Zach Fridell/special to the Pilot & Today
Wendell Hicks stands in Steamboat Lumber on Friday. Hicks is celebrating his 45-year anniversary at the store, where he started working when he was 27.
Steamboat Springs Wendell Hicks is an icon at Steamboat Lumber.
A regular employee since 1963, Wendy, as he is known to friends and customers, has worked through nine U.S. presidents and six managers of the lumber yard, not including the years he worked as manager of the store.
"You name it, and I've done it.
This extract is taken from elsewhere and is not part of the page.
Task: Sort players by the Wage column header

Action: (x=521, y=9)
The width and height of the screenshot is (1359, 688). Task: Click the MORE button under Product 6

From grunt to manager and back," he said Friday, as he sat in the break room in front of an ice-cream cake commemorating his 45th anniversary working with the company.
Hicks, 72, said he began working at the lumber store when he was 27, after a call from the unemployment office.
"They said the lumber yard had a load of steel to unload. I'm still trying to unload that steel," he said.
The real reason he has kept coming back even after he reached retirement age is the customers, he said, who have come to rely on Hicks' understanding of their needs.
Richard Sorenson, the current manager, said Hicks often understands the customers' needs even if they are unclear of how to express it.
"A lot of the old-timers come in here, and he just knows what they want," he said. "Even if they might not call it by the right name, he knows where to go to get it and who to talk to."
One regular customer, Del Herman, said he's been working with Wendy for more than 40 years and keeps returning to Steamboat Lumber out of loyalty.
"Wendy Hicks' first screw-up was the first job he worked for me," Herman said. "We were unloading 1-by-4s, and he dropped them over a big embankment, and we spent the rest of the night pulling them back up."
Despite that mishap, Herman has continued to work with Hicks, calling him a "top-of-the-line character."
Hicks moved to Steamboat Springs from Denver when he was 6 and has been married to his wife, Beth, for 47 years. He has three children and two grandchildren, ages 6 and 10, who all live in town.
When Hicks reached retirement age seven years ago, he quit, only to be rehired with shortened hours in order to keep his benefits.
Now, he works 30 hours a week, a hard timetable to keep, he said.
"Have you ever tried to work a 30-hour week? You can't do it," he said. "Why quit at seven-hour days? You've always got something in the bucket."
Hicks said a key part of his success is leaving work every day with a clear mind.
"I can't leave stuff undone. I don't want to come back the next day and look at it."
The job also gives him plenty of exercise and activity four days a week.
"If I didn't have something to do like coming to work, I don't know what I'd do," he said. "I've seen too many people who have worked, retired and died a couple years later. I don't want to do that. I'm not ready."
So, although the company gave him the rest of the day off Friday, Hicks said he'd be back at work today.